* _What needs to be done_
Wherever the string "computer" shows up in the records below, return that line.
□ □ □ □ □
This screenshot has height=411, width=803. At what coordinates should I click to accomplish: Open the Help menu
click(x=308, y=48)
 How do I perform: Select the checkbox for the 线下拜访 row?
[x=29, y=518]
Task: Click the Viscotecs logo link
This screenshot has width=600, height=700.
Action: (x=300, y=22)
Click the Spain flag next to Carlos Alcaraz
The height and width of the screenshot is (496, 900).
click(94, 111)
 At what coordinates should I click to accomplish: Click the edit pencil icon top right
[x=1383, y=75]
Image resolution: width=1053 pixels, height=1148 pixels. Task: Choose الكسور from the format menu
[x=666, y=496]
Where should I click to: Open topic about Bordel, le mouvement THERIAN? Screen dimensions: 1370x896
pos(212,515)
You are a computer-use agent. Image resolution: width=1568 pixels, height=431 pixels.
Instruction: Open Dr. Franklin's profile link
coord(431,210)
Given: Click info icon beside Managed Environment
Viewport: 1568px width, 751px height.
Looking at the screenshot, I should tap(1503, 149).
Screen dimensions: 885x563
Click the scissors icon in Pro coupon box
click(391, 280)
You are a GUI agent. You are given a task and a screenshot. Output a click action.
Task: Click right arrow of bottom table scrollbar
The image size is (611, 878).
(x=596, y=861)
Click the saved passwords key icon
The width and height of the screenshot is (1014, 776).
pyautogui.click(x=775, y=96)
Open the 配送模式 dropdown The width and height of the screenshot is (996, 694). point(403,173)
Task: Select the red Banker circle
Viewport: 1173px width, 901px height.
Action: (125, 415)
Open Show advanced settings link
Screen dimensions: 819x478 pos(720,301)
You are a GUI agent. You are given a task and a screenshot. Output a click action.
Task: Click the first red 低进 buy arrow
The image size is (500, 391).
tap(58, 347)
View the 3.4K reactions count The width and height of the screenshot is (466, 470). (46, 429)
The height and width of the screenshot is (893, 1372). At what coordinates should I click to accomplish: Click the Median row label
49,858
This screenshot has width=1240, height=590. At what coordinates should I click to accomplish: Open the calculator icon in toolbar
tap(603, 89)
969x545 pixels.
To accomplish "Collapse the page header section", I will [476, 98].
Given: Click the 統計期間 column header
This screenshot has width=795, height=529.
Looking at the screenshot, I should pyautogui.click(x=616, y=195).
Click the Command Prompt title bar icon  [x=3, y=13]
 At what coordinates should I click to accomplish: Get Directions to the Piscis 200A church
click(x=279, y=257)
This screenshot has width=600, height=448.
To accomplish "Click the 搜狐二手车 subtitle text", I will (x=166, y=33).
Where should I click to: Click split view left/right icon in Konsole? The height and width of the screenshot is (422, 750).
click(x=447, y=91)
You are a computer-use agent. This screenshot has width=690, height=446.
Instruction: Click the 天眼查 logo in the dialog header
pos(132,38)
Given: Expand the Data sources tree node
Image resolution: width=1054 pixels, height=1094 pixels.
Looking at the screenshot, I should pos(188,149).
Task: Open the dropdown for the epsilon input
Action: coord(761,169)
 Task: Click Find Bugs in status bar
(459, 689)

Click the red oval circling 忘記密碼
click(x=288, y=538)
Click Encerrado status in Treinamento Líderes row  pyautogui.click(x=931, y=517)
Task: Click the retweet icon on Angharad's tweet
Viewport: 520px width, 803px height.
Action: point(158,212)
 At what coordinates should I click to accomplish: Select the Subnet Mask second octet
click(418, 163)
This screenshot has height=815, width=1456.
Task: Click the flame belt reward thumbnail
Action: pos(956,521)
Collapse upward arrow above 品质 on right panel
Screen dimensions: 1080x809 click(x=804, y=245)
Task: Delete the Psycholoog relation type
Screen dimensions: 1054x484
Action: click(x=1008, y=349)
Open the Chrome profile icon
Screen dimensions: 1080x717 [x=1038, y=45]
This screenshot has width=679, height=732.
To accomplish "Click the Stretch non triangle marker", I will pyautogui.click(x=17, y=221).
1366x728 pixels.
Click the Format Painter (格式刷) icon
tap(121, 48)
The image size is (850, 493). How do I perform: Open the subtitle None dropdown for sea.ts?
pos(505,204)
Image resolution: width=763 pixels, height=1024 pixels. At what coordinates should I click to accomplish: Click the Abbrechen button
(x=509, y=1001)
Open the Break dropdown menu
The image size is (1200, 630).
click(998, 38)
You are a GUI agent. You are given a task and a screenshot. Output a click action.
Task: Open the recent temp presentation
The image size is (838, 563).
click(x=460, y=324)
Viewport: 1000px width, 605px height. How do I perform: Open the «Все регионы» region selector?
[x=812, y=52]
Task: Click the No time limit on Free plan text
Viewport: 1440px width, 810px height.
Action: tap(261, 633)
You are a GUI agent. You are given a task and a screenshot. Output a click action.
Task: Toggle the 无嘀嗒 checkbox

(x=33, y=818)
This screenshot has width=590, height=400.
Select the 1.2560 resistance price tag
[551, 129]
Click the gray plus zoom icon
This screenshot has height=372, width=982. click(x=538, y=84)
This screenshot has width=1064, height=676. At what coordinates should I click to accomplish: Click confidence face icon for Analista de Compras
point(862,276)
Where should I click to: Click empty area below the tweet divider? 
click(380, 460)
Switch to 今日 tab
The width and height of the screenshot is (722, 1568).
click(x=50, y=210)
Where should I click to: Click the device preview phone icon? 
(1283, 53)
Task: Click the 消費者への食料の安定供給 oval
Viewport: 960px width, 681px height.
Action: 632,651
□ □ □ □ □
* _Response to this exercise_
You are a computer-use agent. Image resolution: width=1568 pixels, height=431 pixels.
You are a computer-use agent. This screenshot has width=690, height=446.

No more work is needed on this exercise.